◆ EXERCISE REQUIREMENTS:
Once the line with "Image resolution: width=640 pixels, height=474" is found in the entries below, print it and each following line exactly, stopping after the line with "Click the Broadcom logo"; print nothing else.

◆ LISTED ENTRIES:
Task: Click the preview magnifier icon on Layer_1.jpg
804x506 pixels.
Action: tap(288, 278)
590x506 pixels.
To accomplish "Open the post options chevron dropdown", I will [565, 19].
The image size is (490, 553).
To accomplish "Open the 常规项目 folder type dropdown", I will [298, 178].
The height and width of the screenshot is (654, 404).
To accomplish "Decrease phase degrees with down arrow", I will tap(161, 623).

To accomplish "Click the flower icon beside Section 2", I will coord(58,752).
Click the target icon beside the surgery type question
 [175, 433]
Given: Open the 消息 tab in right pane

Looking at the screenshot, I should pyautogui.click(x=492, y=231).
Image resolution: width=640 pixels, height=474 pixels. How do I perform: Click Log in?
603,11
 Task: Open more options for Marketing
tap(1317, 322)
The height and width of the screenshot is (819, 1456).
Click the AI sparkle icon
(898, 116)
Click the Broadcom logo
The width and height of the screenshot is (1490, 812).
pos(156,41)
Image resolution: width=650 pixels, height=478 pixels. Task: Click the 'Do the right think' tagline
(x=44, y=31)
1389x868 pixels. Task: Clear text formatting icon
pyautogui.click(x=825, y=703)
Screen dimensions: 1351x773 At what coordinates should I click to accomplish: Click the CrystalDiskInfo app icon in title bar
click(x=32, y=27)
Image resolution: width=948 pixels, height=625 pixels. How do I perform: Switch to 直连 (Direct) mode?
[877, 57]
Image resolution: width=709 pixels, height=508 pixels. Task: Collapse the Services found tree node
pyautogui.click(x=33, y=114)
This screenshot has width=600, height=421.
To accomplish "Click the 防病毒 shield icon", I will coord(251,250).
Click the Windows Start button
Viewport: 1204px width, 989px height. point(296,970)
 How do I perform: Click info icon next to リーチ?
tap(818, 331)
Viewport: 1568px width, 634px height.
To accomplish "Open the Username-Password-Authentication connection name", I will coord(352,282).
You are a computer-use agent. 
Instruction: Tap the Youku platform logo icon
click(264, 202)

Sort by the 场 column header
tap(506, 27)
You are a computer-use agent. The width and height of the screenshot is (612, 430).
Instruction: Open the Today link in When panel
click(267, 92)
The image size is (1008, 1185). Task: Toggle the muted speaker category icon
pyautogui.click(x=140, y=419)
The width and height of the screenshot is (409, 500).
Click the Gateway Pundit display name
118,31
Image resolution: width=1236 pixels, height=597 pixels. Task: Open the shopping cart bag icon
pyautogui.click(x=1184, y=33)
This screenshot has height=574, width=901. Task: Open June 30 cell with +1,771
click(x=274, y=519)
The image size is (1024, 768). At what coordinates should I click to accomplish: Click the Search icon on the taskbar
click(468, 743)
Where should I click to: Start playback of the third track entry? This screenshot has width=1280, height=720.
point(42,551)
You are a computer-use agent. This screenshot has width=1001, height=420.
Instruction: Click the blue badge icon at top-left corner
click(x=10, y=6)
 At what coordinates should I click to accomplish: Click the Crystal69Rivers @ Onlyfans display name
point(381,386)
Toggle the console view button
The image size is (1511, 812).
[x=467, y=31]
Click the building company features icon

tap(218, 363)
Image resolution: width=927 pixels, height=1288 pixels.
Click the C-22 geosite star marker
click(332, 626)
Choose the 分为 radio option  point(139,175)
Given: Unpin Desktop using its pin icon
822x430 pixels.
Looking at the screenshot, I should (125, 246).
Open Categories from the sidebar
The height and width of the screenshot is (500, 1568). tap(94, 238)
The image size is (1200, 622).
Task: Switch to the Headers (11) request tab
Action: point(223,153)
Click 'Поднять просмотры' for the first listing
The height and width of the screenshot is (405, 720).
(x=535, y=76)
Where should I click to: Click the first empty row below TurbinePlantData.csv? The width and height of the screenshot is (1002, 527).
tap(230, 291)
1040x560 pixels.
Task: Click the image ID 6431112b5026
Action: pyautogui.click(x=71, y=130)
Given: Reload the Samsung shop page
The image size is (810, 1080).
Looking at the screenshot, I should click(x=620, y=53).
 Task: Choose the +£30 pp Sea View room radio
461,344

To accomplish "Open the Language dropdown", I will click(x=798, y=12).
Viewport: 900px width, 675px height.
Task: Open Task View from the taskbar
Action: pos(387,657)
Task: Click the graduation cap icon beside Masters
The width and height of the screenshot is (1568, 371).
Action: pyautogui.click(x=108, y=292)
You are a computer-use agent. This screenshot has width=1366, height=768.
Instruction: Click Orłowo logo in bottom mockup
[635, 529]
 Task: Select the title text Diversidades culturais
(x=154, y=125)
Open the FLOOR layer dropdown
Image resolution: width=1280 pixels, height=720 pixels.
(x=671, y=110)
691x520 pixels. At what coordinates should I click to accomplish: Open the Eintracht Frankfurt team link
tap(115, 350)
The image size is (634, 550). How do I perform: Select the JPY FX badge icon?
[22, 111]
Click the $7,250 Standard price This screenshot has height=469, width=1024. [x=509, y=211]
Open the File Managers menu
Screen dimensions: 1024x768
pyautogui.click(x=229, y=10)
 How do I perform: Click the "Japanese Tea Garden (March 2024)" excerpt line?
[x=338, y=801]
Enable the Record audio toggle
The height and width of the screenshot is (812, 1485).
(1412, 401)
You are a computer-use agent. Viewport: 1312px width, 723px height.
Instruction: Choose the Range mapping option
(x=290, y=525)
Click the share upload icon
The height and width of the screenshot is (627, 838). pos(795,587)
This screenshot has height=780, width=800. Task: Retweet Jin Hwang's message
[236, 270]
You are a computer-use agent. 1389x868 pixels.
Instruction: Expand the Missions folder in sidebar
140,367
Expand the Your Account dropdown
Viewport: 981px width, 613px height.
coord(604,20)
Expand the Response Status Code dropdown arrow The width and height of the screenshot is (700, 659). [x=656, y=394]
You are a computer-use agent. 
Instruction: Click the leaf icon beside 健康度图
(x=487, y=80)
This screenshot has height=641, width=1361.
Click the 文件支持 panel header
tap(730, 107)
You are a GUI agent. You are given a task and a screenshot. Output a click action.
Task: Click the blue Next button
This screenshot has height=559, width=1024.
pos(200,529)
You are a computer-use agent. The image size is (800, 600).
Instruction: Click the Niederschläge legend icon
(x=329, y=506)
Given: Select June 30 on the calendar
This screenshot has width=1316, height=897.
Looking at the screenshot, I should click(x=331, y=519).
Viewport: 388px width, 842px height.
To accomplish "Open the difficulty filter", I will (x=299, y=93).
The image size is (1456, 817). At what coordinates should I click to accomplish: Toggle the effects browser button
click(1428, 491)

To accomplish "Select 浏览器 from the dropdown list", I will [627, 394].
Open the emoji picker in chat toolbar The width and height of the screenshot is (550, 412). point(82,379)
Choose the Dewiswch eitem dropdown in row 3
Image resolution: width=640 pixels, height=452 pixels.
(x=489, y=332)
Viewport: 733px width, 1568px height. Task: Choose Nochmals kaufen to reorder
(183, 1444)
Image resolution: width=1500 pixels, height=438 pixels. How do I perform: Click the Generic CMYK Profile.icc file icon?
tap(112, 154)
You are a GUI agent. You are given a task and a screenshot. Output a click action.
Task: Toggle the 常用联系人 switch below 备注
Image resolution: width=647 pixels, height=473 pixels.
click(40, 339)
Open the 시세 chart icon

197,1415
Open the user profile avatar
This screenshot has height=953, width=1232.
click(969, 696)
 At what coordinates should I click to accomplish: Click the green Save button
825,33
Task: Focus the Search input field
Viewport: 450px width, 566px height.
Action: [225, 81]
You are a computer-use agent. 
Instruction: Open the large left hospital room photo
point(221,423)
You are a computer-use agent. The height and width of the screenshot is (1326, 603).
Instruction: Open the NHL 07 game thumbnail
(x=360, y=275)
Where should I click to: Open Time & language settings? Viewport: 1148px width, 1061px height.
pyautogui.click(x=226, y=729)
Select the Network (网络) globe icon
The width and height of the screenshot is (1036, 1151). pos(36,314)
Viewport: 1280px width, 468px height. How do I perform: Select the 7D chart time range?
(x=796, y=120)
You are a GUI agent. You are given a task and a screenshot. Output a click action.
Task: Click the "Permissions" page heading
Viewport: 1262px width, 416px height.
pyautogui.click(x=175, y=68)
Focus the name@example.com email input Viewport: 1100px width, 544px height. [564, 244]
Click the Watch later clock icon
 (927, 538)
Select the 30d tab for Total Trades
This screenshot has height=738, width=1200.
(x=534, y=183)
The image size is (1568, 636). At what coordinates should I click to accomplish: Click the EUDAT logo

◆ REPLY:
Image resolution: width=640 pixels, height=474 pixels. How do I perform: Click Log in?
603,11
 Task: Open more options for Marketing
tap(1317, 322)
The height and width of the screenshot is (819, 1456).
Click the AI sparkle icon
(898, 116)
Click the Broadcom logo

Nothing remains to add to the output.